Historically the game can be traced back to the Levant, however the game seems to have truly flourished only from the early 18th century.[citation needed]


The aim is to win a set of continuous hands. There are four players in partnerships of two teams. A standard 52 card deck is used, each suit ranking in the usual way from Ace (high) down to two (low). The game is played anti-clockwise. Teams stay together for all the games of a set. In a tournament, at the end of a set, the losing team is replaced for the next set.[1]

Partners sit opposite each other, often at a table in such a way that no player can see the cards of other players (see seating charting image). Either player of a team may collect the winning tricks.

The first dealer is chosen at random; thereafter the deal passes to the right. The cards are shuffled then cut by the player to the dealer's left, and are all dealt out beginning with first hand, the player to the dealer's right. Cards are dealt either singly or in packets of 13, so that everyone has 13 cards.

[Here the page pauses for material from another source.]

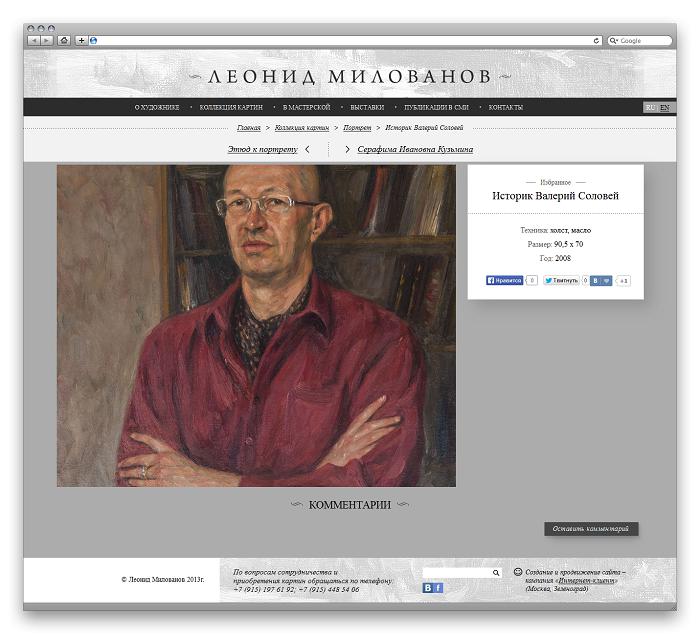Open the browser home icon

pos(64,41)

Tarneeb seating arrangement.

There is now a round of bidding with immediate raise. First hand opens and bidding continues anti-clockwise. Players may pass or make a bid for seven or more tricks. A bid for a higher number of tricks outranking one for a lower number. A player may bid once unless outbid by a later player, in which case the earlier player may raise. A player who has passed may not re-enter the auction.

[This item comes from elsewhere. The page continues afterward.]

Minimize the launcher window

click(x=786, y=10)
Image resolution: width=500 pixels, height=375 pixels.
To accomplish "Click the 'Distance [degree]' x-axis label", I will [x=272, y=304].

Some circles allow partners to share how good their cards are i.e., helpful, not helpful at all. However, this is normally against the rules.

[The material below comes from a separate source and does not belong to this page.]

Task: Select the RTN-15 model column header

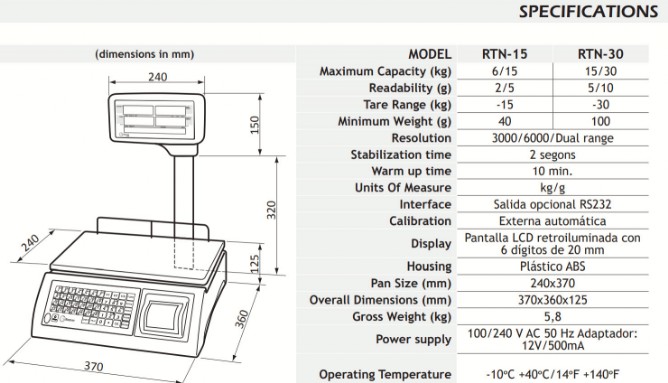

The objective of the declaring team is to take at least the number of tricks that they bid. The aim of the defenders is to hinder the declaring team from reaching their declared bid.

The player who won the auction leads to the first trick. In turn, players play a card to the trick and must follow suit if they can; otherwise may play any card. A trick is won by the highest tarneeb (trump) in it, if any. If there are no tarneebs in the trick, the highest card of the suit led wins it. The winner of a trick leads to the next.

In some regions, the declarer must start the first trick with his declared tarneeb suit.


Once all thirteen tricks are played, the scores of the two sides are calculated by adding the tricks each side has won. If the declaring side takes at least the number of tricks bid, then they score the number of tricks they have, otherwise, the bid is subtracted from their score and the opposing team scores the number of tricks they collected themselves. It is possible, therefore, to have a negative score. The set ends when one team reaches forty-one (41) and the losing team is replaced for the next set.

A team can also win the game by either making a set of 13 tricks.

Scoring variations[edit]

  • In some regions, a set ends when a team reaches 31 or 61 rather than 41.
  • A team can not win if 13 tricks are won if a lower bet was offered (in Falamanki Dubai as per Mr. Rabih)
  • A team can not win if their current score is below 0

Game strategies[edit]

  • Keep tarneeb count: Every player should know how many tarneebs are out and how many are left at any point in the game. This is most crucial for the declarer who should always know how many tarneebs are out.
  • Tashleeh (تشليح tashlīḥ): If you are the declarer, try to eliminate as many tarneebs from the game as possible.
  • Ta'leem (تعليم taʿlīm): If your partner is the declarer and you run out of tarneebs, signal to your partner what suit you want him to follow on the next trick by using a low card of that suit.
  • Hints: If you want your partner to return the same suit on the next turn, slam the card on the table as you play. Note that this practice is not allowed in some areas and generally frowned upon as not very professional behavior.
  • Na'f: When you finish a suit, throw the last card with a (flick) which hints your partner. This also is not always allowed.
  • Second lowest/third highest: for any trick, a good rule of thumb is for the second player to use the lowest card, and the third player to use the highest card.

See also[edit]


  1. ^ Hugh Miles, Playing Cards in Cairo, pg. 1, Abacus Software (2008) ISBN 0-349-11979-1

External links[edit]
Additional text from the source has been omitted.